Repeat precisely, and only, the lines between the line containing "Task: Open the three-dot customize menu" and the end of the listing below, both ends included.

● STUDY MATERIAL
'''
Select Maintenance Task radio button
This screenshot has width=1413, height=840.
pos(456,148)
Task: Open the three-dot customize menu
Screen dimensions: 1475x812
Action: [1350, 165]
'''
● EXERCISE RESPONSE
Task: Open the three-dot customize menu
Screen dimensions: 1475x812
Action: [1350, 165]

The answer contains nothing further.